## EXERCISE PASSAGE
It only took Nissan 2 model years before they went from 16A to 27.5A. It's not unreasonable to believe the 30A barrier will broke in just a few more years for most EVs. Unless you are planning on keeping your EV until the wheels fall off, it might be best to consider a more powerful EVSE in case your next EV onboard charger is more capable.

Cost comparison:

ClipperCreek LCS-20 (15A) - $395
ClipperCreek LCS-25 (20A) - $495
ClipperCreek HCS-40 (32A) - $590
ClipperCreek HCS-60 (48A) - $899

I would go with the HCS-40. Why? Because my EVSE will outlast the time I keep my LEAF (it's a lease). I doubt my next car will have a 48A charging capability, but it probably will have more than 15A.




If I purchased my LEAF and planned on keeping it for 10+ years, then yes, I would stick with either the LCS-20 or LCS-25, in this example.

The EVSE is only the tip of the iceberg. You can easily spend at least as much on the electrician. I really like the circuit requirements as part of the Model number.

In this area almost all clothes dryers are natural gas. If you also have an electric dryer outlet the cheapest way to go is to re-purpose the circuit. I built a 24A EVSE for a man to use on a 30A dryer outlet. He is happy with it even though is allows less than his car max. Hundreds if not thousands are happily charging at 20A with Ingineer's Nisan EVSE mod.
 
GlennD said:
In this area almost all clothes dryers are natural gas. If you also have an electric dryer outlet the cheapest way to go is to re-purpose the circuit. I built a 24A EVSE for a man to use on a 30A dryer outlet...
Also depends on where you live. In most areas of California dryers are often located in the garage. In places with real winters — including high altitude parts of California — washers and dryers are typically located inside the house in a utility room or basement, so that the water lines don't freeze. That very common setup may make it hard to re-purpose the dryer outlet for EVSE use, depending on the location of the utility room.
 
Here in Vegas alot of homes have the washer/dryers in the garage too. I saw the insane commercial prices on L2 chargers which motivated me to find a DIY solution which is how I discovered OpenEVSE. I now enjoy building and selling them too :D
 
VegasBrad said:
I saw the insane commercial prices on L2 chargers which motivated me to find a DIY solution which is how I discovered OpenEVSE. I now enjoy building and selling them too :D

At the time the Leaf was first introduced, yes EVSE prices (like the AeroVironment unit that Nissan was and still is pushing) were high. But today you can get a 15 amp unit for as little as $395 from Clipper Creek. It won't charge your Leaf at max speed but if you charge overnight like most EV owners it's sufficient. For another $100 you can get a 20 amp unit and for another $100 on top of that you can get a 32 amp unit, which is more than most current EV's (that aren't made with Tesla components) can fully utilize. No assembly required, and you get a 3 year warranty.
 
GlennD said:
In this area almost all clothes dryers are natural gas. If you also have an electric dryer outlet the cheapest way to go is to re-purpose the circuit. I built a 24A EVSE for a man to use on a 30A dryer outlet. He is happy with it even though is allows less than his car max. Hundreds if not thousands are happily charging at 20A with Ingineer's Nisan EVSE mod.


You might be talking about me, Glenn ;)
The L2 charger you made for me has the old-school dryer plug on it, at my request, enabling me to use the pre-existing outlet in my garage.
I had an electrician neighbor take a look at my panel after you & I spoke, confirming that I've got it on a 40A circuit.

I'm very, very happy with the unit you made for me. It's a quality piece of kit.
Based on our conversation, I believe it can provide more output than my Volt is willing to take, so my Volt happily charges as quickly as possible.

## SUPPLIED MATERIAL
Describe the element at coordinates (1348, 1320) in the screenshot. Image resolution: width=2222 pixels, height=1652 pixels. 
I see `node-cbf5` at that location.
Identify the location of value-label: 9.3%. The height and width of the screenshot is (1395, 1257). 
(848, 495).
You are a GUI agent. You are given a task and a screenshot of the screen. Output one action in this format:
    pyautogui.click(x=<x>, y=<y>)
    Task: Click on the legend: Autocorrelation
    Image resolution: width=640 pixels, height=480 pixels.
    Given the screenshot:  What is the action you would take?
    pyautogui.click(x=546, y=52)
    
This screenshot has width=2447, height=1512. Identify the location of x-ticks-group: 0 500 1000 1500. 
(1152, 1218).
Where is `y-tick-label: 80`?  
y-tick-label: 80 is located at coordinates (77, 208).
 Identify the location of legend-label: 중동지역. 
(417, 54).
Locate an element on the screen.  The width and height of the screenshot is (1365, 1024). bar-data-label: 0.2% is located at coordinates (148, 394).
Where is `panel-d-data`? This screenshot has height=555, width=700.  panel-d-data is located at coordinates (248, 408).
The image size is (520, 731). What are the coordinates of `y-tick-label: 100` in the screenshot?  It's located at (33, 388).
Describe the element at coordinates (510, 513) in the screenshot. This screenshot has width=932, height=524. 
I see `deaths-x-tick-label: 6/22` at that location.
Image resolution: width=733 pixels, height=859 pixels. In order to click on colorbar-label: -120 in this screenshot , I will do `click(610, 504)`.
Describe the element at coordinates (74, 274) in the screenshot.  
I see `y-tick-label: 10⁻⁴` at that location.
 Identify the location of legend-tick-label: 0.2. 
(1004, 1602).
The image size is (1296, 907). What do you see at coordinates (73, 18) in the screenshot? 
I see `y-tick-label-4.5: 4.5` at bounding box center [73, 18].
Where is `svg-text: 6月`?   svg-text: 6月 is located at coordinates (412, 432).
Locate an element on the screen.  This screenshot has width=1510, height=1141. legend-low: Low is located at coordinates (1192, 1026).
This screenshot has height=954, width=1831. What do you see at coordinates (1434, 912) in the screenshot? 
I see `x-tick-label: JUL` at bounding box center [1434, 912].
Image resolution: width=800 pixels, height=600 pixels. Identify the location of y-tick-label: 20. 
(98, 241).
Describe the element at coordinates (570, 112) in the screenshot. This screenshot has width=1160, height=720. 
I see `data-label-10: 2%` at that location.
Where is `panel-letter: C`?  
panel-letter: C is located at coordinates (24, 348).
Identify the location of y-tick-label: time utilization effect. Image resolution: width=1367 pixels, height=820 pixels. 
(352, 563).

## ASSIGNED TASK 1
Print from the EV charger discussion the passage starting with "I had an electrician" and going on through "piece of kit.".
## ASSIGNED TASK 2
In the EV charger discussion, what circuit rating did the electrician neighbor confirm for the garage outlet?

## FINAL ANSWER 1
I had an electrician neighbor take a look at my panel after you & I spoke, confirming that I've got it on a 40A circuit.

I'm very, very happy with the unit you made for me. It's a quality piece of kit.

## FINAL ANSWER 2
A 40A circuit.